#### [Work to complete]
Begin with the line containing "Task: Click the 機能 column header" and end with the last line of the data below; return those lines exactly, and only those.

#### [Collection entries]
◇ ◇ ◇ ◇

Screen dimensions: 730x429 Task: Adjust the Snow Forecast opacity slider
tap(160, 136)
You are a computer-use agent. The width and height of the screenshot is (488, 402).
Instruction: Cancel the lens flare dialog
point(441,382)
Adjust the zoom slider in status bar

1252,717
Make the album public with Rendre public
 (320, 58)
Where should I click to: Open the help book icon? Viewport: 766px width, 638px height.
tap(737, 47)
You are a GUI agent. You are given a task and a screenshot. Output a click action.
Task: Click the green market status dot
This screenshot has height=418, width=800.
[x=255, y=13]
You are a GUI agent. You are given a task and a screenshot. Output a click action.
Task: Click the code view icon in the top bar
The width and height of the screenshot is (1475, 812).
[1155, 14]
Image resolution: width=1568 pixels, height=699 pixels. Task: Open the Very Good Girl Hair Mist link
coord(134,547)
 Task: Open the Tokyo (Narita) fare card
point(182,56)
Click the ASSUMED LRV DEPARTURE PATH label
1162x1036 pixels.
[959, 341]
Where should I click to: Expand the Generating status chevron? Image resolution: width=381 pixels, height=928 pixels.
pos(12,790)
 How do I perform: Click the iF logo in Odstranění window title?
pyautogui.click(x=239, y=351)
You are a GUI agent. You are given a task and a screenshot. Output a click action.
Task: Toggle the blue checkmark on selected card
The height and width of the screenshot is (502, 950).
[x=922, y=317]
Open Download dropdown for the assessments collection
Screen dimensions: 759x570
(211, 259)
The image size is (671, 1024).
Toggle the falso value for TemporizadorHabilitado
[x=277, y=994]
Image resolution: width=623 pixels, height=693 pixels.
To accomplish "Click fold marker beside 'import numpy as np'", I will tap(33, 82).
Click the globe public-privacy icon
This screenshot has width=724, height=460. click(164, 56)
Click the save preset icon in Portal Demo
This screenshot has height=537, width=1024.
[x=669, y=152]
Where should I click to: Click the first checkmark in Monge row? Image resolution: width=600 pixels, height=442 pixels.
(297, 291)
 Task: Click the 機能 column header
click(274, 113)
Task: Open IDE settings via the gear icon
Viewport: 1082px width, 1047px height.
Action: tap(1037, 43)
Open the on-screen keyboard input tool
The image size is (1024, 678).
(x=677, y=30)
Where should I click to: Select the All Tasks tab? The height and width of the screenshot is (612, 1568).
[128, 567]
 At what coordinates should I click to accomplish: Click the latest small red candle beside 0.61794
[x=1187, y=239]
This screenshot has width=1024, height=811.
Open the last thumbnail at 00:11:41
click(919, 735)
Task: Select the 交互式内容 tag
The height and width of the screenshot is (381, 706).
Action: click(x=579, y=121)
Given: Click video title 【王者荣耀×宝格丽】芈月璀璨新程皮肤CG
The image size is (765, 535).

◇ ◇ ◇ ◇

#### [Task answer]
 Task: Click the 機能 column header
click(274, 113)
Task: Open IDE settings via the gear icon
Viewport: 1082px width, 1047px height.
Action: tap(1037, 43)
Open the on-screen keyboard input tool
The image size is (1024, 678).
(x=677, y=30)
Where should I click to: Select the All Tasks tab? The height and width of the screenshot is (612, 1568).
[128, 567]
 At what coordinates should I click to accomplish: Click the latest small red candle beside 0.61794
[x=1187, y=239]
This screenshot has width=1024, height=811.
Open the last thumbnail at 00:11:41
click(919, 735)
Task: Select the 交互式内容 tag
The height and width of the screenshot is (381, 706).
Action: click(x=579, y=121)
Given: Click video title 【王者荣耀×宝格丽】芈月璀璨新程皮肤CG
The image size is (765, 535).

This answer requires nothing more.